A stress-induced increase of polySia-positive cells is also observed in the piriform cortex [279]. In contrast, chronic stress leads to reduced levels of polySia immunoreactivity in the amygdala [280]. This was confirmed by a recent study showing that these changes can be attributed to altered polySia levels of interneurons, and are paralleled by lower mRNA levels of ST8SiaII and reduced expression of the GABAergic marker GAD67 [113]. Conversely, polySia and GAD67 are significantly increased in the amygdala of rats subjected to social isolation rearing, indicating that this model, which causes a behavioral phenotype with schizophrenia-like traits, is not reproducing the decrease of inhibitory markers found in the amygdala of schizophrenic patients [281].

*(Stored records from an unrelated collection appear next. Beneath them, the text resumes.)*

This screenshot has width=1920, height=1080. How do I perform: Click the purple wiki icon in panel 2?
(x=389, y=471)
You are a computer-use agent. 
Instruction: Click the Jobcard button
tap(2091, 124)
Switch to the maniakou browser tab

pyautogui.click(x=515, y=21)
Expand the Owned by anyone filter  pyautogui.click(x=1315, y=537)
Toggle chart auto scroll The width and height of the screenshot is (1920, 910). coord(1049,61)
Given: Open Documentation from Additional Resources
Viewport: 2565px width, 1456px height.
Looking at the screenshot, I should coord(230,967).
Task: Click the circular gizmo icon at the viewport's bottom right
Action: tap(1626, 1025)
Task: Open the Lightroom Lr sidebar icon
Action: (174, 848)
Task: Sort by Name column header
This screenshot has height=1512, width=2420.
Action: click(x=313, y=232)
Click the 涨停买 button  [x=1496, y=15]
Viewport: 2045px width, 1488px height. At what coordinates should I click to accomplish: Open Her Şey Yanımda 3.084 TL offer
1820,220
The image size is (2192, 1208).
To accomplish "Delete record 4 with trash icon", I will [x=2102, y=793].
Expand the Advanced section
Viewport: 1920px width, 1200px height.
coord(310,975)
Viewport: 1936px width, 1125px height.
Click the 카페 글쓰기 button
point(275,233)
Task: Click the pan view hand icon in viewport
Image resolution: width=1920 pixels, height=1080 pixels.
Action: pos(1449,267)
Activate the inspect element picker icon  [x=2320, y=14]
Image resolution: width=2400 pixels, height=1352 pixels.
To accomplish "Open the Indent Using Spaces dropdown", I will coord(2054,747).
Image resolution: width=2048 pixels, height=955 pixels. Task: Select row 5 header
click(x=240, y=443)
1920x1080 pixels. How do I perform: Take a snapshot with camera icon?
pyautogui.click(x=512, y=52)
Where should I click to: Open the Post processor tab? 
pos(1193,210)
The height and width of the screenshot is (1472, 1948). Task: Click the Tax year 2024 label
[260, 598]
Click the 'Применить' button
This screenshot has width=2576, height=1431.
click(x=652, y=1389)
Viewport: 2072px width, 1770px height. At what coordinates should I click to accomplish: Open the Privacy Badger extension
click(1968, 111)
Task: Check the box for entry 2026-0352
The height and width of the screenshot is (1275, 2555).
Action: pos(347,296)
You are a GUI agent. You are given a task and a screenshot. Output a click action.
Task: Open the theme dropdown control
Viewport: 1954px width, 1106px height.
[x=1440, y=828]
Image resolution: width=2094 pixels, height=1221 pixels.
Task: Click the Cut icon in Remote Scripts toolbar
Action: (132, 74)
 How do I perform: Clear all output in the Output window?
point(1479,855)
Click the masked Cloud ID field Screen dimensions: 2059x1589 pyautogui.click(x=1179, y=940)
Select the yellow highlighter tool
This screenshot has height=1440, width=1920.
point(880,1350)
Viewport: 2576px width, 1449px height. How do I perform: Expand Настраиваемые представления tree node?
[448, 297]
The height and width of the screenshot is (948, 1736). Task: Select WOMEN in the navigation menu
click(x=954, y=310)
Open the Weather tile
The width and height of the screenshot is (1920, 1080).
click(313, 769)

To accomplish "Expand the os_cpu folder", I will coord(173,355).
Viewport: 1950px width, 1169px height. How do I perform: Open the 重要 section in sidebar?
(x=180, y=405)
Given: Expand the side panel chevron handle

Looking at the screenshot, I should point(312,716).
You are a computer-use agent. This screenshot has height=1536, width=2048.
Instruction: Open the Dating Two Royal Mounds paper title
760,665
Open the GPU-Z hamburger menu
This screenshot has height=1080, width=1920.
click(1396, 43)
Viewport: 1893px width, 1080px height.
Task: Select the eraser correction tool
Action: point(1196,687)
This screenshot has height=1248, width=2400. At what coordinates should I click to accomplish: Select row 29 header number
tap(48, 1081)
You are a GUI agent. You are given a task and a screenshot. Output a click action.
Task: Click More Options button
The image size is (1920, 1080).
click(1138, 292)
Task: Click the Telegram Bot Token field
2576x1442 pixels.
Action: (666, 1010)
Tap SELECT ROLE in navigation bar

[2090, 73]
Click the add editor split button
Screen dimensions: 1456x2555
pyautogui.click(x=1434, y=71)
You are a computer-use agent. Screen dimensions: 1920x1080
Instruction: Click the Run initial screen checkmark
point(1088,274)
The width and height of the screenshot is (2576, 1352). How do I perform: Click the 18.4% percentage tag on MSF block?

Dysfunction of inhibitory neurotransmission and connectivity in the prefrontal cortex (PFC) are involved in the pathogenesis of schizophrenia and major depression [282284]. The medial PFC is particularly affected and in depression shows remodeling, which may be corrected by antidepressants. As discussed before (see Sect. 3.2), a series of studies show that polySia is specifically expressed by interneurons of the adult neocortex, and this holds true for the PFC in rodents and men [107, 109]. Strikingly, chronic antidepressant treatment with the selective serotonin reuptake inhibitor fluoxetine (Prozac®) increases polySia levels within the rat PFC [285287] but also in other cortical areas [288]. Similar results have been obtained with another antidepressant, imipramine [289]. Likewise, a dopamine D2 receptor agonist increased, but the D2 receptor antagonist and anti-psychotic drug haloperidol reduced polySia in the PFC [290]. Furthermore, polySia-positive interneurons show low levels of synaptic connectivity [114] and polySia seems to be required for the dopamine D2 receptor-mediated increase in perisomatic inhibition of principal neurons in the PFC of adult rats [291]. Collectively, these findings point towards polySia as a trigger of structural plasticity of inhibitory networks in the mature PFC. As shown in mice, polySia of interneurons in the mature PFC is exclusively produced by ST8SiaIV [142]. Thus, complementary to the potential role of dysfunctional ST8SiaII expression during brain development, altered NCAM polysialylation of cortical interneurons by ST8SiaIV may contribute to the etiology of neuropsychiatric disorders at later stages.